Wednesday, 1 June 2011

In the News: Edition One

Of late there has been an issue that has received a considerable amount of press time here in Australia: That being impending legislation in the state of Victoria, which would grant Police Officers the power to issue on the spot fines for offensive language in public.

The media has of course jumped all over this issue, in the main portraying the State Police force as the executors of the "Nanny State", running hither and thither issuing fines to the masses for swearing. A not insignificant number of the articles I have read have used all the standard buzzwords that are dredged up the moment the Police are mentioned: Revenue Raising, Bullies, etc.

This entire story is the single biggest media blow up I can remember in recent years. The reality of the situation is that every state of Australia has laws concerning the use of "Offensive Language" in public. Victoria has had such laws in place since 1966. (Summary Offences Act 1966 s 17) The new laws being posed are also, in point of fact, nothing new: They are in essence merely making permanent existing powers that were granted to the Victorian police during a trial period between 2009 and 2010.

These new laws are not about fining you for an ejaculation of annoyance when you hit your thumb with a hammer, but rather about keeping some semblance of a standard of civil conduct in and around public places, as the above link explains in more detail. I'm sure that each and every one of you reading this has been in a situation like this before: You're out in the City - perhaps a major shopping mall - when someone is rambling by, quite possibly under the influence, howling profanities at all and sundry.

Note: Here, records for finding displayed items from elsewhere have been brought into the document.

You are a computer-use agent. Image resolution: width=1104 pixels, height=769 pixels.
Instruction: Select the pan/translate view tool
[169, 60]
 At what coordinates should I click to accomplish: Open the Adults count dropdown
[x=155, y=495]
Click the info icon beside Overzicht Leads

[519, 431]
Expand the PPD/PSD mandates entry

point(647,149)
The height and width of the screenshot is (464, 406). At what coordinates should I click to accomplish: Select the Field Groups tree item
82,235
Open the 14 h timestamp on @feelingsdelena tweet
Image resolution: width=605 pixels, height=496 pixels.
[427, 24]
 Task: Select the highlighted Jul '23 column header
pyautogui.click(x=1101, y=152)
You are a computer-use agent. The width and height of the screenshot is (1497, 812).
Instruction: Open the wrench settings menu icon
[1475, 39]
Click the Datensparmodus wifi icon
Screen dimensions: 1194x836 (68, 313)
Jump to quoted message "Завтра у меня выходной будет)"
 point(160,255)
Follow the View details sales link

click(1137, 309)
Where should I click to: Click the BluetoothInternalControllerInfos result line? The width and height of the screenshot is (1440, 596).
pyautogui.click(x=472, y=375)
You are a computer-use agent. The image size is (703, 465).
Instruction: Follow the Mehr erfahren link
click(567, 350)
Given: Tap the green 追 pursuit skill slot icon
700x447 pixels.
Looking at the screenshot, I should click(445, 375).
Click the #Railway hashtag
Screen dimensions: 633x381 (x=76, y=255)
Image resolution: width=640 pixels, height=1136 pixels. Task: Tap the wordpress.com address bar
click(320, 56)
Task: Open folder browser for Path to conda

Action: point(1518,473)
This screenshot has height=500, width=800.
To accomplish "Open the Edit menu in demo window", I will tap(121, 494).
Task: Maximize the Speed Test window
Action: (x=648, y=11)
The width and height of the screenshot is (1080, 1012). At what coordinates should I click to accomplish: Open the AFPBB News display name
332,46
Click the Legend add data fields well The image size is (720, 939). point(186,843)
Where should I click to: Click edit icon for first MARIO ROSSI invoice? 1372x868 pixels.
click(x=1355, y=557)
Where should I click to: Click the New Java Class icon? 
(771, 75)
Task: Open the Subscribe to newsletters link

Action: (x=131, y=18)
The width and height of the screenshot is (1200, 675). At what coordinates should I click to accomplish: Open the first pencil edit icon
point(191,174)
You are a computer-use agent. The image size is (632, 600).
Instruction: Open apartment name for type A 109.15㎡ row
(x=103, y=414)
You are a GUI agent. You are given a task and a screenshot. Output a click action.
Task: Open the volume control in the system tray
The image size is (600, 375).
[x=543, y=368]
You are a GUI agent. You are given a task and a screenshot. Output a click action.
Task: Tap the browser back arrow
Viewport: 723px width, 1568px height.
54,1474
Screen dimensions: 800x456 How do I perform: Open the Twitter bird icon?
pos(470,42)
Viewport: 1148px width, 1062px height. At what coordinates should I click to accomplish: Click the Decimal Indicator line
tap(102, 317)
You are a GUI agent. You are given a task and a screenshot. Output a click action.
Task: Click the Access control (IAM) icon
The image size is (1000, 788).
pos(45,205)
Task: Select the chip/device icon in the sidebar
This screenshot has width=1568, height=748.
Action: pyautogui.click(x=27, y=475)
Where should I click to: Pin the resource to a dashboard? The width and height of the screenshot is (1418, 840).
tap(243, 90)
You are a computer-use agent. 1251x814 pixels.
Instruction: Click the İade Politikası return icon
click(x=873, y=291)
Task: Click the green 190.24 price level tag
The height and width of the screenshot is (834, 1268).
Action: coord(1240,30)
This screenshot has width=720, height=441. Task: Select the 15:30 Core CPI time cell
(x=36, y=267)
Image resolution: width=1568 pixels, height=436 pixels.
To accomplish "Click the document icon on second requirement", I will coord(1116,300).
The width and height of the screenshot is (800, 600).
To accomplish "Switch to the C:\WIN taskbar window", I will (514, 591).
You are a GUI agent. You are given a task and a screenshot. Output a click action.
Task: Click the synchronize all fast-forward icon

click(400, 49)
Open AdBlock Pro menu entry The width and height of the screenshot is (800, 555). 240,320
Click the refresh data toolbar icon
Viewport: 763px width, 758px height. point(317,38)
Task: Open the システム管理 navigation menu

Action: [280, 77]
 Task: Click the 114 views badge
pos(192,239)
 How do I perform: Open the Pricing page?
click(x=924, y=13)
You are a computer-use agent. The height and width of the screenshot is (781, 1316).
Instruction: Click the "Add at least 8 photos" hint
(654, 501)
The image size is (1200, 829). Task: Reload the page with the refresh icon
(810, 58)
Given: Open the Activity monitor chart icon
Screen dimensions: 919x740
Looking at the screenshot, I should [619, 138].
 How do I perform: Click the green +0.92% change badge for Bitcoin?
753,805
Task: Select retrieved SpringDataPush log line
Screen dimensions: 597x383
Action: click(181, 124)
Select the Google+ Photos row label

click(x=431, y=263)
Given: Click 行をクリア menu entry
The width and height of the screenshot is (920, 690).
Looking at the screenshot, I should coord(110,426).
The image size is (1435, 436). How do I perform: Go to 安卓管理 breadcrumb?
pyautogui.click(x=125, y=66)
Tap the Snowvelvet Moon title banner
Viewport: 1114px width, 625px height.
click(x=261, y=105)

Some of my favourite comments that I've read on this issue are along the lines of "so much for a free country", and other variations on that same theme to do with free speech. It is worth noting at this point that Australia has absolutely no explicit guarantee of free speech - save only for political speech which is protected under common law.

While I personally do not reside in Victoria, I applaud the addition of these powers into proper law. I would also have no objections if Queensland, or indeed any other state of Australia were to table similar powers for adoption.

I think as a society we are far too free with profanity in general - that it is tolerated far too easily. If you are worried that you cannot express yourself in public without running afoul of the Police service, perhaps you should do yourself a favour and attempt to expand your vocabulary.

1 comment:

  1. What they need in Victoria is more violent crimes. That way, the police will have something to do and won't be concerned with petty things.